Die Annahme von Vorteilen soll laut Ministerium künftig erst dann bestraft werden, wenn sie Gegenleistung für eine Bevorzugung ist. “Es ist also stets eine Verknüpfung von Vorteil und Pflichtverletzung erforderlich.” Beispiele sind eben Zahlungen von Pharmaunternehmen an Ärzte für die bevorzugte Verordnung von Medikamenten oder “Kopfgelder” für die Zuweisung von Patienten an ein bestimmtes Krankenhaus.

Niedergelassene Ärzte dürfen aber weiterhin Geschenke von Patienten für eine erfolgreiche Behandlung annehmen.

Das Ministerium stellt ausdrücklich klar, dass Vorteile, die im Rahmen zulässiger beruflicher Kooperationen gewährt werden, auch künftig nicht strafbar sind.
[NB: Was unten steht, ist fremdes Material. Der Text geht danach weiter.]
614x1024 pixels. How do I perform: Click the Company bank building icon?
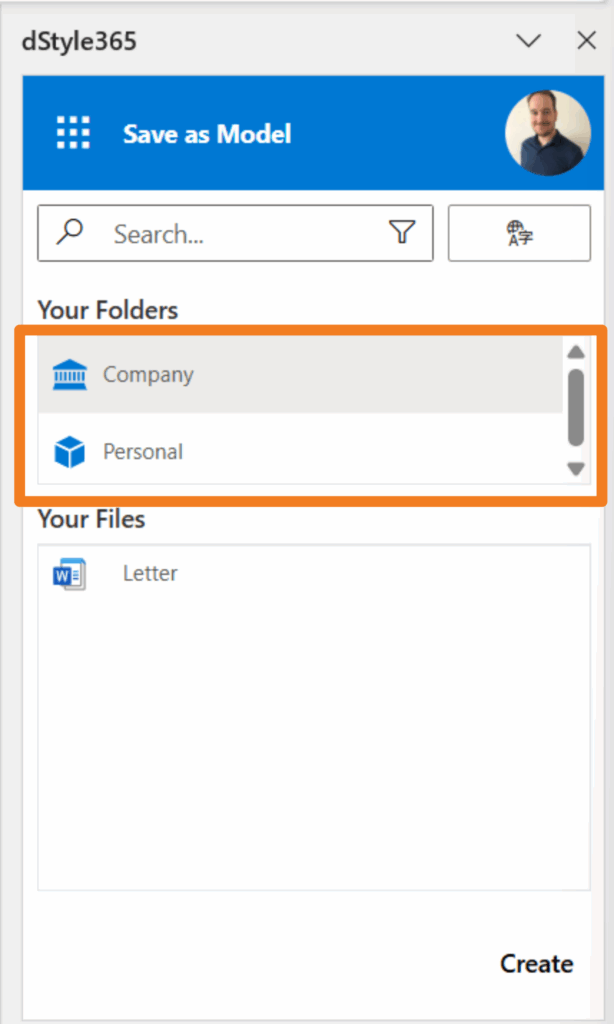70,374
Etwa wenn ein niedergelassener Arzt mit einem Krankenhaus vertraglich geregelt hat, dass er dort ambulant operieren kann.
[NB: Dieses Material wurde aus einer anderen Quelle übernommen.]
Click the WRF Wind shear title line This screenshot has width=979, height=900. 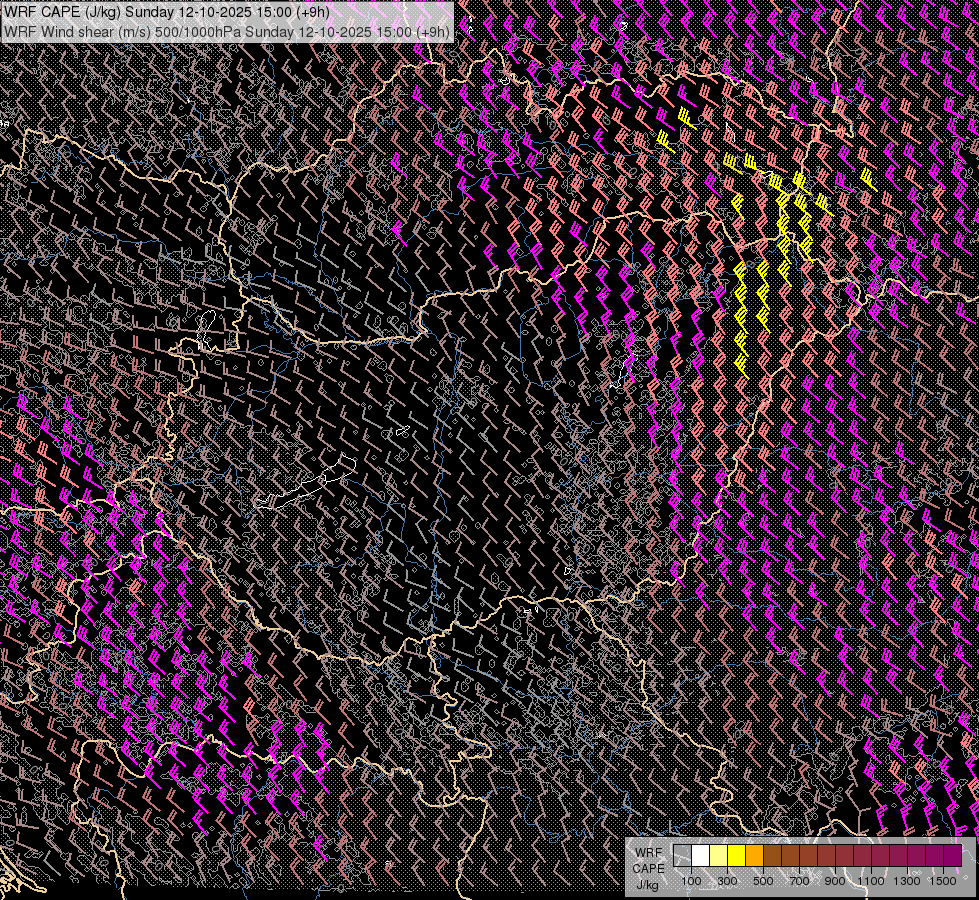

Wer darf Strafantrag stellen?

Bestechlichkeit und Bestechung werden nur auf Strafantrag verfolgt – es sei denn, es liegt ein besonderes öffentliches Interesse vor, dann kann auch ein Einschreiten der Behörden von Amts wegen geboten sein.

Strafanträge können die Patienten selbst sowie Wettbewerber, Kammern und Berufsverbände stellen. Auf Betreiben von Gesundheitsminister Hermann Gröhe (CDU) wurde der Kreis auf die gesetzlichen und privaten Kranken- und Pflegekassen erweitert.

Zahnloser Tiger?

In den Heilberufen ist es grundsätzlich sehr schwer, einen Fehler nachzuweisen oder eben auch Bestechung. War das Arzneimittel nötig oder hätte es auch ein anderes getan? Hat der Arzt einen Vorteil gehabt, hat ihn der Pharmavertreter gelockt? Fragen, die nicht so leicht zu klären sind. Gleichwohl kann man davon ausgehen, dass das Gesetz abschreckende Wirkung hat. Wenn erst einmal die Staatsanwaltschaft vor der Tür steht, kann es unangenehm für Arzt, Apotheker oder Pfleger werden. Die Neuregelungen sollen also ein Signal sein, dass Korruption im Gesundheitswesen nicht mehr straflos bleiben, sagt Maas.